**SHORT PROBLEM:** Give every line of the items below as a Markdown table with the columns "Row" and "Line", numbering the rows and omitting blank lines. Keep the pictures out of the answer.

(Item position entries)
____________

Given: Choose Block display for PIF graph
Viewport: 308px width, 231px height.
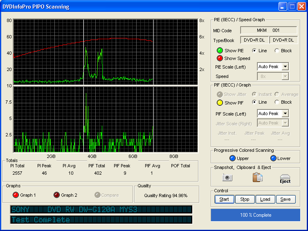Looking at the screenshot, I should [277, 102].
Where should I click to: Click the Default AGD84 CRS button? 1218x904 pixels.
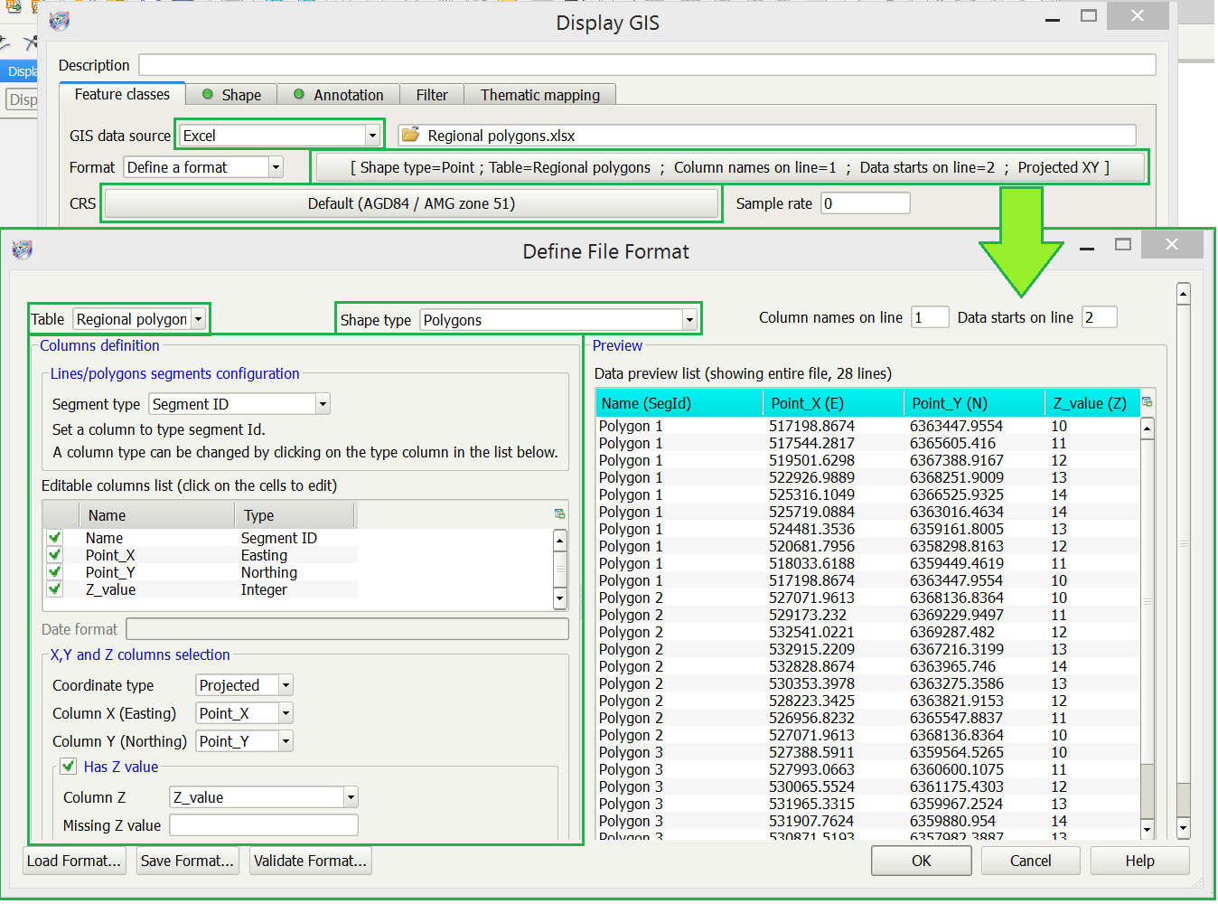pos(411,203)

____________

**SOLUTION TO THE PROBLEM:**
| Row | Line |
|---|---|
| 1 | Given: Choose Block display for PIF graph |
| 2 | Viewport: 308px width, 231px height. |
| 3 | Looking at the screenshot, I should [277, 102]. |
| 4 | Where should I click to: Click the Default AGD84 CRS button? 1218x904 pixels. |
| 5 | pos(411,203) |